The trick here is to tell duplicity to back up the whole filesystem (hence the “/”), but then ignore every file (the --exclude "**"), except for some explicitly included directories.

Restoring

Backing up so far has been easy, but the system is only as good as its ability to restore files, right? You can do that simply by flipping around the arguments to duplicity:

duplicity s3+http://com.mycorp.myhost.backup ~/restore

This pulls down the entire backup to the local restore directory. If you want to be more specific, you can specify a particular file or directory to be restored, or a restore from a particular date:

# Restore a file
duplicity --file-to-restore var/dbdumps/app.sql s3+http://com.mycorp.myhost.backup ~/restore

# Restore a directory
duplicity --file-to-restore var/dbdumps s3+http://com.mycorp.myhost.backup ~/restore

# Restore everything from a point in time
duplicity -t 2010-09-22T01:10:00 s3+http://com.mycorp.myhost.backup ~/restore

Automating

To run regular backups, you will want to enclose your favoured duplicity command along with the configuration varaibles into a script. If you have databases you want to back up, you could also run mysqldump (or whatever other command you need) to prepare the database dumps before backup:

#!/bin/bash

export PASSPHRASE=your_gpg_passphrase
export AWS_ACCESS_KEY_ID=your_s3_access_key
export AWS_SECRET_ACCESS_KEY=your_s3_secret

export MYSQL_PASSWORD=your_mysql_password

for DB in app_1 app_2 app_3; do
  mysqldump -h localhost -u backup_user -p${MYSQL_PASSWORD} ${DB} | gzip > /var/dbdumps/${DB}.sql
done

duplicity --include /var/www --include --include /var/dbdumps --exclude "**"  --full-if-older-than 30D / s3+http://com.mycorp.myhost.backup

Put this script somewhere on your system, say /usr/local/sbin/backup.sh, and make it readable only by root (to protect the plaintext passwords that it includes):

chown root:root /usr/local/sbin/backup.sh
chmod 0700 /usr/local/sbin/backup.sh

Then configure it to run daily in /etc/crontab:

30 * * * * root /usr/local/sbin/backup.sh

And you’re done!

Further thoughts

Now it’s your turn. Setting up and running duplicity is simple and straightforward, and storage on Amazon S3 is cheap and easy to access. There’s really no reason why you shouldn’t be running some kind of backup like this even on your the servers running your smallest, simplest or least-critical apps.

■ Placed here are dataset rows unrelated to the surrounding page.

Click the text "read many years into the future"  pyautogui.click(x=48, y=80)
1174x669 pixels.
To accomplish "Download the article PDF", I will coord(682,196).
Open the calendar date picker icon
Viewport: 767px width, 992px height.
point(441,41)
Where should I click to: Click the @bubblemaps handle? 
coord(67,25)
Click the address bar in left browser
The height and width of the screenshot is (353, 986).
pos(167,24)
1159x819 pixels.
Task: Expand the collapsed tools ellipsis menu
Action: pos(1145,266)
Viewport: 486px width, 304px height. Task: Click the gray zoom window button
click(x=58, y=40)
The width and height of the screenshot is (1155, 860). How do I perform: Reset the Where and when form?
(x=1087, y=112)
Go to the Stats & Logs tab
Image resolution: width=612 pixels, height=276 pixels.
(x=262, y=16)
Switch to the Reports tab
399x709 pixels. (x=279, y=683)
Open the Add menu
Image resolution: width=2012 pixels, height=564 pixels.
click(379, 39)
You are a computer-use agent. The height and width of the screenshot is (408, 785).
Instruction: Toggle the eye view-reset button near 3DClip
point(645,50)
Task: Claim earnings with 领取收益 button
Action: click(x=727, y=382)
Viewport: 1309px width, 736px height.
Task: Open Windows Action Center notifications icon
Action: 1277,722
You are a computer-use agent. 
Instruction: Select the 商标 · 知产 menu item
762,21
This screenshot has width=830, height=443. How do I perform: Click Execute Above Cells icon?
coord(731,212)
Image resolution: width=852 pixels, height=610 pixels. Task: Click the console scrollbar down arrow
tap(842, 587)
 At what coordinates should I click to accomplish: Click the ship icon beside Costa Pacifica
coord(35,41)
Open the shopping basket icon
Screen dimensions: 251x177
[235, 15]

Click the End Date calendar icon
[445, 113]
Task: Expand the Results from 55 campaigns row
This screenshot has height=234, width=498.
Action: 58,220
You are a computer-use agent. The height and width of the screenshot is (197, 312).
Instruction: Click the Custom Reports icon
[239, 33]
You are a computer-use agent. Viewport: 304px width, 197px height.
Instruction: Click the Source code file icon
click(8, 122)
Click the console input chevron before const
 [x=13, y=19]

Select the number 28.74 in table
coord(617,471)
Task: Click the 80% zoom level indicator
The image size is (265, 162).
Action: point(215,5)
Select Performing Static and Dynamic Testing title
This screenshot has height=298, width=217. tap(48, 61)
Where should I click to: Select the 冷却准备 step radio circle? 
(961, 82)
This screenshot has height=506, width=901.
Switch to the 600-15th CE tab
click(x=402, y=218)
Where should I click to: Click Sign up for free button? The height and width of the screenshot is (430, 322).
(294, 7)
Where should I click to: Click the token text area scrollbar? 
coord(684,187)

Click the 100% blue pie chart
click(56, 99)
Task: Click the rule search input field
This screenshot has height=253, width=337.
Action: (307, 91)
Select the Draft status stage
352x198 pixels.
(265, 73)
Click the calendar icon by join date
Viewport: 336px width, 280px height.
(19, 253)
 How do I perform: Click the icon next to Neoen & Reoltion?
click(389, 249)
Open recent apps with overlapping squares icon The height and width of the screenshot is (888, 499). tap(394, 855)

It’s also worth mentioning that the way we’ve handled the password storage isn’t fully secure, but it’s about as convenient as we need in order for the backup script to run regularly and painlessly. Randy Sesser has some thoughts about obscuring it further through a tiny C program that might be useful. If you’re after a more flexible backup script that uses duplicity, you might also like to check out John Schember’s blog post.

Finally, keep in mind that the approach we’ve outlined here is for the backup of only select parts of our server, just those relating to our web apps. We do this because we have a set of scripts that can provision brand new identical servers in case one completely blows up. You should be sure to backup whatever other parts of the system you might need for a full recovery.